Para colocar Angra III em atividade deverão ser gastos mais US$ 1,8 bilhão com a montagem da usina e seu descomissionamento (desmontagem e tratamento dos rejeitos após a desativação de um reator). Senra afirma que 70% desse valor deverá ser gasto no país e que a importância da energia nuclear cresce conforme aumenta o custo de outras fontes de energia, como o petróleo e a energia hidroelétrica. Há, porém, possíveis custos ambientais envolvendo a energia nuclear.

O professor emérito do Instituto de Física da Unicamp Rogério Cezar de Cerqueira Leite afirma que até o momento não foi resolvida a questão do lixo atômico e que os custos da eletricidade produzida pela via nuclear ainda são superiores àqueles relativos à hidroeletricidade. Além disso, ele ressalta que o Brasil ainda possui reservas de potencial hídrico em abundância.

Para Leite, se o país compra pacotes fechados, como é o caso de Angra-III, não há como desenvolver capacitação tecnológica própria. Segundo o professor, o Brasil deve desenvolver tecnologia nuclear e para isso só há um caminho: construir seus próprios reatores, que inicialmente poderão ser de pequeno porte. Sobre o urânio enriquecido usado como combustível para as usinas, ele defende o domínio da tecnologia no país, que já possui uma fábrica em fase final de comissionamento (tornar a unidade operacional, produzindo um produto de qualidade desejável), mas ainda não oficialmente inaugurada.
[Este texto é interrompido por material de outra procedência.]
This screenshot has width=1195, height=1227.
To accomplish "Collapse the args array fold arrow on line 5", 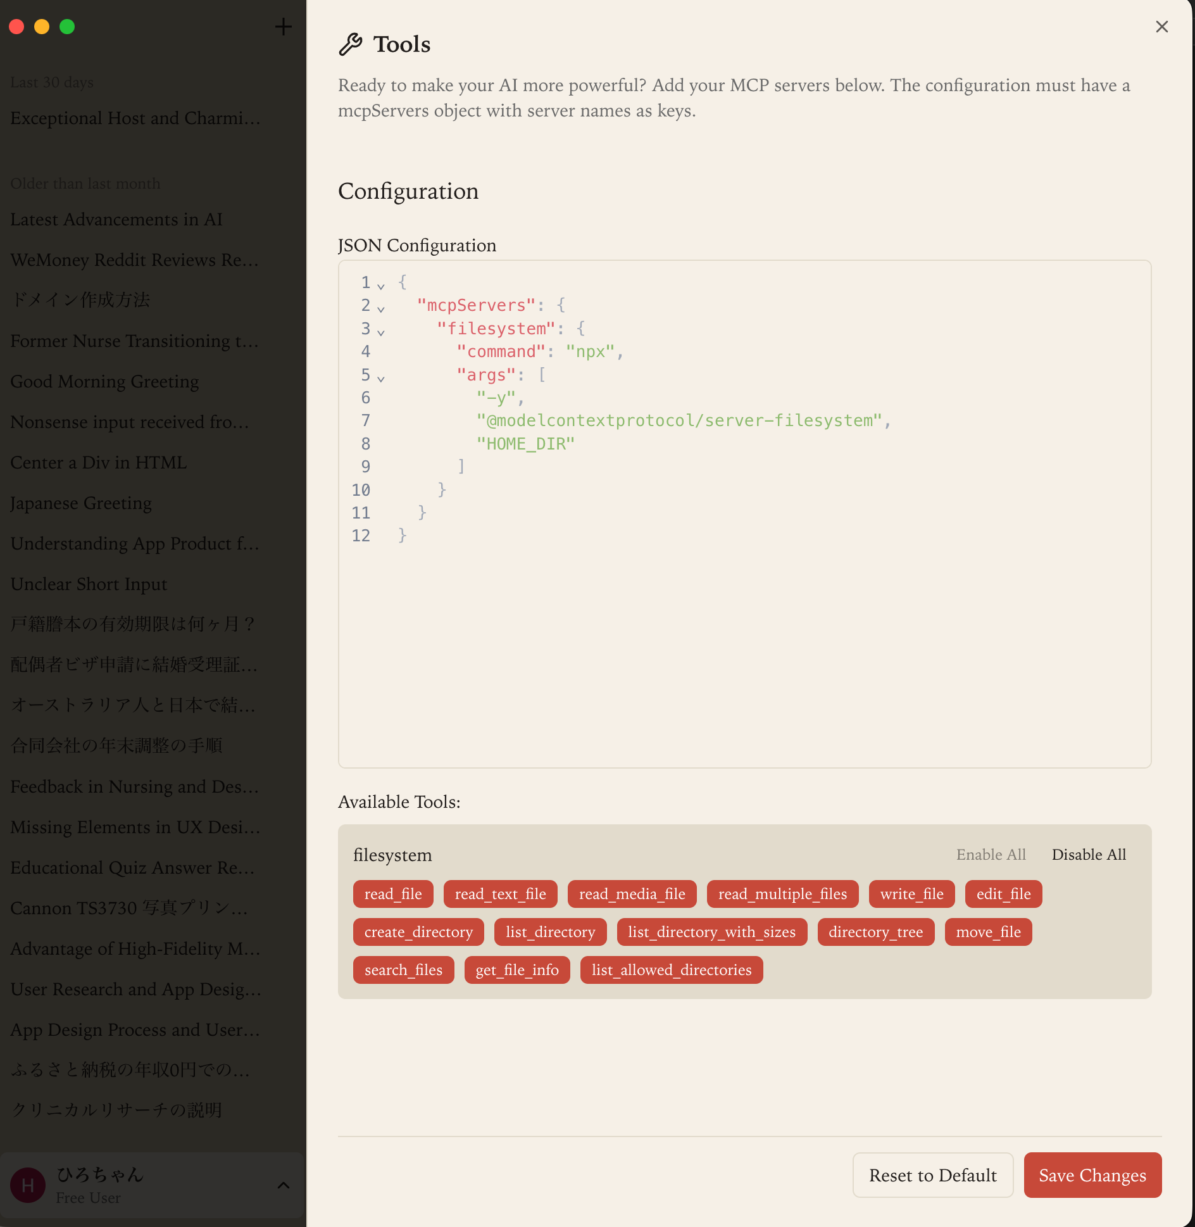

Enriquecimento de urânio A fábrica de enriquecimento de urânio construída em Resende (RJ) é resultado de um convênio entre a estatal Indústrias Nucleares do Brasil (INB) e o Centro Tecnológico da Marinha em São Paulo (CTMSP), fornecedor da tecnologia. Formada por quatro módulos, a fábrica terá um custo total de R$ 450 milhões. A energia elétrica por fonte nuclear é obtida a partir do calor da reação do combustível (urânio), que ferve a água de uma caldeira, transformando-a em vapor. O vapor movimenta uma turbina que dá partida a um gerador produtor de eletricidade.
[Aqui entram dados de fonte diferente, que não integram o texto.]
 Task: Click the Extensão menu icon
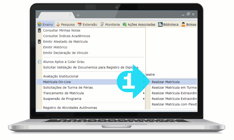79,24
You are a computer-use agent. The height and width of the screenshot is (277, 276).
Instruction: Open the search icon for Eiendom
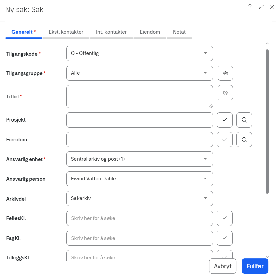pyautogui.click(x=244, y=139)
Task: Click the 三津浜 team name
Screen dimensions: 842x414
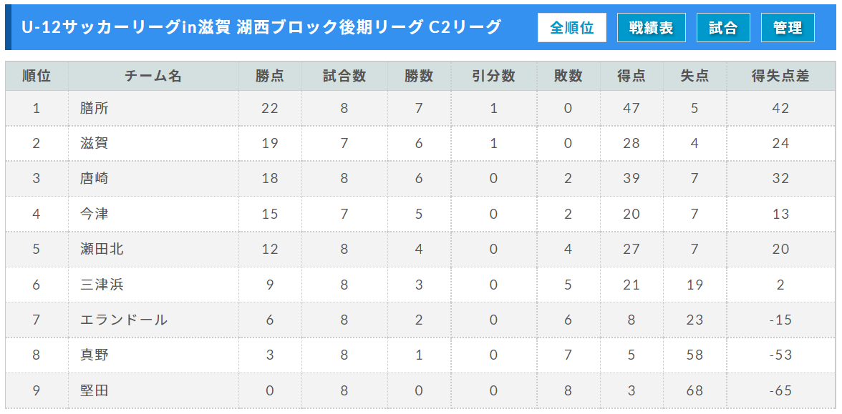Action: pos(102,285)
O Brasil, dono da sexta maior reserva de urânio do planeta, está entre os nove países detentores da tecnologia e da produção em escala industrial do urânio enriquecido. Segundo a assessoria de comunicação da INB, essa é a fase mais sofisticada e que agrega maior valor no ciclo do combustível nuclear, representando um salto tecnológico. Porém, o país ainda não tem capacidade de produzir o suficiente para atender a sua demanda interna. Em 2010, a produção de urânio enriquecido no Brasil deverá representar uma economia de US$ 16 milhões por ano, que pode chegar a US$ 26 milhões em 2015.